**Задание**. Перепишите все записи ниже дословно, ничего в них не меняя.

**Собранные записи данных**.
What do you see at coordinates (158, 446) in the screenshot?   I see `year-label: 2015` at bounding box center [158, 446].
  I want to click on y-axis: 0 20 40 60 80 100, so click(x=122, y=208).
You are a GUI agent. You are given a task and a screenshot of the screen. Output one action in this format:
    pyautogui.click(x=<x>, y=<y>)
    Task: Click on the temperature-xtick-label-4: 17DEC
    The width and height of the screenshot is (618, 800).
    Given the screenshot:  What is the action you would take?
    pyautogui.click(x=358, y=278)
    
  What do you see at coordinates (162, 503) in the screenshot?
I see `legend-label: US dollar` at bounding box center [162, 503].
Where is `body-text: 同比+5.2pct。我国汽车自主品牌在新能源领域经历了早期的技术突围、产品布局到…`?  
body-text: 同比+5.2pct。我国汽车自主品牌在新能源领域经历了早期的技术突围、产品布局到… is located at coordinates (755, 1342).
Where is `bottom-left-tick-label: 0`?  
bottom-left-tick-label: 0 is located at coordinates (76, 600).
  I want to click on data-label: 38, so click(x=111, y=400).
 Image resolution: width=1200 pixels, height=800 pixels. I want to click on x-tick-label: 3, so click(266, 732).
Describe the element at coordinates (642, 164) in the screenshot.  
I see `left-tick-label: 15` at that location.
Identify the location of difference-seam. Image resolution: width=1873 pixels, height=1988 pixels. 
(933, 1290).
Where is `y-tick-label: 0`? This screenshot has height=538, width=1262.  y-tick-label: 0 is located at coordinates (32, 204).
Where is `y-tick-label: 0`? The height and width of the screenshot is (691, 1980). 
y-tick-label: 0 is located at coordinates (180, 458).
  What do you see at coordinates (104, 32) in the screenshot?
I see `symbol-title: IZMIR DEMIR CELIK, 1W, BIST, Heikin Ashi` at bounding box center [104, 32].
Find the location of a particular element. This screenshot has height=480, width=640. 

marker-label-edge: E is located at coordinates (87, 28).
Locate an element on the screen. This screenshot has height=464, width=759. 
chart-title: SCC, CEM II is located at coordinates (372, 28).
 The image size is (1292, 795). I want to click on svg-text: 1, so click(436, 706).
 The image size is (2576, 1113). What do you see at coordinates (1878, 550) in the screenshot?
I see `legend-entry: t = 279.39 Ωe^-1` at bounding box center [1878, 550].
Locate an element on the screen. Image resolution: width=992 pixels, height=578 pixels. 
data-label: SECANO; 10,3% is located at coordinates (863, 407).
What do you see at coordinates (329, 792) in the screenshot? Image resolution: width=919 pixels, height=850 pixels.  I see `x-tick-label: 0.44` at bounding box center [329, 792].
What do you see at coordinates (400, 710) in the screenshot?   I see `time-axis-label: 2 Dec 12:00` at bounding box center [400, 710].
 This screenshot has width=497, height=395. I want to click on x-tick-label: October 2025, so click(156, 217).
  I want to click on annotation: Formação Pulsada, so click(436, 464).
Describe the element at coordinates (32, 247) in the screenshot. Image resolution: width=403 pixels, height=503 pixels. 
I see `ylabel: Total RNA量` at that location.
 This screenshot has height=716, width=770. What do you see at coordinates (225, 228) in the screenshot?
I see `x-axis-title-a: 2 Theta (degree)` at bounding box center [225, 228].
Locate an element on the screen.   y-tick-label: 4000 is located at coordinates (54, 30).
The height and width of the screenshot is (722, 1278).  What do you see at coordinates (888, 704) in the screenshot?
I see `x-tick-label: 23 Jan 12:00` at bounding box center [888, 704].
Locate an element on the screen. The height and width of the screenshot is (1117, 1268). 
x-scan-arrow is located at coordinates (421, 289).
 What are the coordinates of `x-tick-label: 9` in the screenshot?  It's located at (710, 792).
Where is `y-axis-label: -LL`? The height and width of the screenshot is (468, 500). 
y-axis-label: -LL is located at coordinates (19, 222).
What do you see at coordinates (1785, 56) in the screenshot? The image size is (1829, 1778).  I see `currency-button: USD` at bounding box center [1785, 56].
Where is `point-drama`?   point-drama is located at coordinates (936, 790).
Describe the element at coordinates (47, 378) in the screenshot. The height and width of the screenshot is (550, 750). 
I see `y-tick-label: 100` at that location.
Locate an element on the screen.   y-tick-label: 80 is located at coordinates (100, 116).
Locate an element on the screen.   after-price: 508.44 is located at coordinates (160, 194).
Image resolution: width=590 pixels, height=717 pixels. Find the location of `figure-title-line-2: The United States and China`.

**Ожидаемый ответ**.
What do you see at coordinates (158, 446) in the screenshot?   I see `year-label: 2015` at bounding box center [158, 446].
  I want to click on y-axis: 0 20 40 60 80 100, so click(x=122, y=208).
You are a GUI agent. You are given a task and a screenshot of the screen. Output one action in this format:
    pyautogui.click(x=<x>, y=<y>)
    Task: Click on the temperature-xtick-label-4: 17DEC
    The width and height of the screenshot is (618, 800).
    Given the screenshot:  What is the action you would take?
    pyautogui.click(x=358, y=278)
    
  What do you see at coordinates (162, 503) in the screenshot?
I see `legend-label: US dollar` at bounding box center [162, 503].
Where is `body-text: 同比+5.2pct。我国汽车自主品牌在新能源领域经历了早期的技术突围、产品布局到…`?  
body-text: 同比+5.2pct。我国汽车自主品牌在新能源领域经历了早期的技术突围、产品布局到… is located at coordinates (755, 1342).
Where is `bottom-left-tick-label: 0`?  
bottom-left-tick-label: 0 is located at coordinates (76, 600).
  I want to click on data-label: 38, so click(x=111, y=400).
 Image resolution: width=1200 pixels, height=800 pixels. I want to click on x-tick-label: 3, so click(266, 732).
Describe the element at coordinates (642, 164) in the screenshot.  
I see `left-tick-label: 15` at that location.
Identify the location of difference-seam. Image resolution: width=1873 pixels, height=1988 pixels. 
(933, 1290).
Where is `y-tick-label: 0`? This screenshot has height=538, width=1262.  y-tick-label: 0 is located at coordinates (32, 204).
Where is `y-tick-label: 0`? The height and width of the screenshot is (691, 1980). 
y-tick-label: 0 is located at coordinates (180, 458).
  What do you see at coordinates (104, 32) in the screenshot?
I see `symbol-title: IZMIR DEMIR CELIK, 1W, BIST, Heikin Ashi` at bounding box center [104, 32].
Find the location of a particular element. This screenshot has height=480, width=640. 

marker-label-edge: E is located at coordinates (87, 28).
Locate an element on the screen. This screenshot has height=464, width=759. 
chart-title: SCC, CEM II is located at coordinates (372, 28).
 The image size is (1292, 795). I want to click on svg-text: 1, so click(436, 706).
 The image size is (2576, 1113). What do you see at coordinates (1878, 550) in the screenshot?
I see `legend-entry: t = 279.39 Ωe^-1` at bounding box center [1878, 550].
Locate an element on the screen. Image resolution: width=992 pixels, height=578 pixels. 
data-label: SECANO; 10,3% is located at coordinates (863, 407).
What do you see at coordinates (329, 792) in the screenshot? Image resolution: width=919 pixels, height=850 pixels.  I see `x-tick-label: 0.44` at bounding box center [329, 792].
What do you see at coordinates (400, 710) in the screenshot?   I see `time-axis-label: 2 Dec 12:00` at bounding box center [400, 710].
 This screenshot has width=497, height=395. I want to click on x-tick-label: October 2025, so click(156, 217).
  I want to click on annotation: Formação Pulsada, so click(436, 464).
Describe the element at coordinates (32, 247) in the screenshot. Image resolution: width=403 pixels, height=503 pixels. 
I see `ylabel: Total RNA量` at that location.
 This screenshot has height=716, width=770. What do you see at coordinates (225, 228) in the screenshot?
I see `x-axis-title-a: 2 Theta (degree)` at bounding box center [225, 228].
Locate an element on the screen.   y-tick-label: 4000 is located at coordinates (54, 30).
The height and width of the screenshot is (722, 1278).  What do you see at coordinates (888, 704) in the screenshot?
I see `x-tick-label: 23 Jan 12:00` at bounding box center [888, 704].
Locate an element on the screen. The height and width of the screenshot is (1117, 1268). 
x-scan-arrow is located at coordinates (421, 289).
 What are the coordinates of `x-tick-label: 9` in the screenshot?  It's located at (710, 792).
Where is `y-axis-label: -LL`? The height and width of the screenshot is (468, 500). 
y-axis-label: -LL is located at coordinates (19, 222).
What do you see at coordinates (1785, 56) in the screenshot? The image size is (1829, 1778).  I see `currency-button: USD` at bounding box center [1785, 56].
Where is `point-drama`?   point-drama is located at coordinates (936, 790).
Describe the element at coordinates (47, 378) in the screenshot. The height and width of the screenshot is (550, 750). 
I see `y-tick-label: 100` at that location.
Locate an element on the screen.   y-tick-label: 80 is located at coordinates (100, 116).
Locate an element on the screen.   after-price: 508.44 is located at coordinates (160, 194).
Image resolution: width=590 pixels, height=717 pixels. Find the location of `figure-title-line-2: The United States and China`.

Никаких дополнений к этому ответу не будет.